(Collected data)
== Segment start ==
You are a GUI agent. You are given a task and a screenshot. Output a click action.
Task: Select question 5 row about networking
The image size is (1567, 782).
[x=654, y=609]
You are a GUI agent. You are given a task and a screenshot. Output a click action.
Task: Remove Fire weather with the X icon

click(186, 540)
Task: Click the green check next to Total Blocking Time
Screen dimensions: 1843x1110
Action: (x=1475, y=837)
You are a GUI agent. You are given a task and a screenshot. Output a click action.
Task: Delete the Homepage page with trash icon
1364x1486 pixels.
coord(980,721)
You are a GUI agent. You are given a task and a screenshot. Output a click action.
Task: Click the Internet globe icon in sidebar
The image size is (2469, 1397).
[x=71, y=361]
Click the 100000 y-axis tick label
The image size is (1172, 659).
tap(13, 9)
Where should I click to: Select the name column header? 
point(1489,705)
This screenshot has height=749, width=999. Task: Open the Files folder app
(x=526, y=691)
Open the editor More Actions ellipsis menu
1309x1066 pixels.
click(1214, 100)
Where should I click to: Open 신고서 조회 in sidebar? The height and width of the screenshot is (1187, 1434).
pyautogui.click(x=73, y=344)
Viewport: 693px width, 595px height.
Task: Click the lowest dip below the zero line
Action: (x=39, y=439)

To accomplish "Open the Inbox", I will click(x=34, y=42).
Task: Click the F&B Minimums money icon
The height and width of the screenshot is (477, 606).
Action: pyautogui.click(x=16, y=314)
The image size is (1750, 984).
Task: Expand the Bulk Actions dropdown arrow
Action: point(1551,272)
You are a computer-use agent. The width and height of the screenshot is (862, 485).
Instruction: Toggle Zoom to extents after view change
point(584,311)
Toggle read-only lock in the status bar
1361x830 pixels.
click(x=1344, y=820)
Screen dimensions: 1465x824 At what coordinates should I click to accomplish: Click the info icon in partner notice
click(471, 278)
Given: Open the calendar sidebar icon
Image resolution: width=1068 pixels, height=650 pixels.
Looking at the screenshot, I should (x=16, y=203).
== Segment end ==
YOUR GOAL → Could you set down exactly the lines from the one containing "Given: Open the calendar sidebar icon" through the last line of the records above, both included?

EXERCISE OUTPUT →
Given: Open the calendar sidebar icon
Image resolution: width=1068 pixels, height=650 pixels.
Looking at the screenshot, I should (x=16, y=203).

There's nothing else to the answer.